=== DIRECTIONS ===
1) Retype the part of the passage on EPA methane estimates that opens with the words containing "The EPA has once" and closes with "at the surface.".
2) In the passage on EPA methane estimates, what two flaws did the IHS Cambridge Energy Research Associates report find in the basis of the EPA's estimates?

=== TEXT BLOCK ===
────

IHS CERA Study Finds That EPA Grossly Overestimates the Amount of Methane Emissions from Shale Gas Wells


The EPA has once again overestimated the amount of pollution that comes from an oil and gas source -- with potentially grave consequences for the industry. This time, the EPA has overestimated the amount of methane gas that comes from shale gas wells. A new report from the IHS Cambridge Energy Research Associates has found that the EPA’s estimates were based on too small a sample of wells, and on a method that did not conform to industry practices.

Because methane is highly flammable, those who drill new shale gas wells make every effort to minimize the emissions. This includes several methods for capturing and relieving gas, such as installing a blowout preventer at the surface.

oil_pumps.jpg

The report found that rather than base its methane emissions estimates on gas that escaped to the surface, the EPA based them on what was captured. The report noted that if methane emissions were really as high as the EPA supposed, there would be extremely hazardous conditions at the well site. It would be be “unwise” for the EPA to use its methane estimates for the basis of new policy. Furthermore, EPA proposals for more regulation of hydraulically fractured gas wells are already part of industry standards.

────

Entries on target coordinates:
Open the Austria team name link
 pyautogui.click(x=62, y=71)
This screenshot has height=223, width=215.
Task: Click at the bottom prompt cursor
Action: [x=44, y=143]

────

=== TASK SOLUTIONS ===
1)
The EPA has once again overestimated the amount of pollution that comes from an oil and gas source -- with potentially grave consequences for the industry. This time, the EPA has overestimated the amount of methane gas that comes from shale gas wells. A new report from the IHS Cambridge Energy Research Associates has found that the EPA’s estimates were based on too small a sample of wells, and on a method that did not conform to industry practices.

Because methane is highly flammable, those who drill new shale gas wells make every effort to minimize the emissions. This includes several methods for capturing and relieving gas, such as installing a blowout preventer at the surface.

2) The estimates were based on too small a sample of wells and on a method that did not conform to industry practices.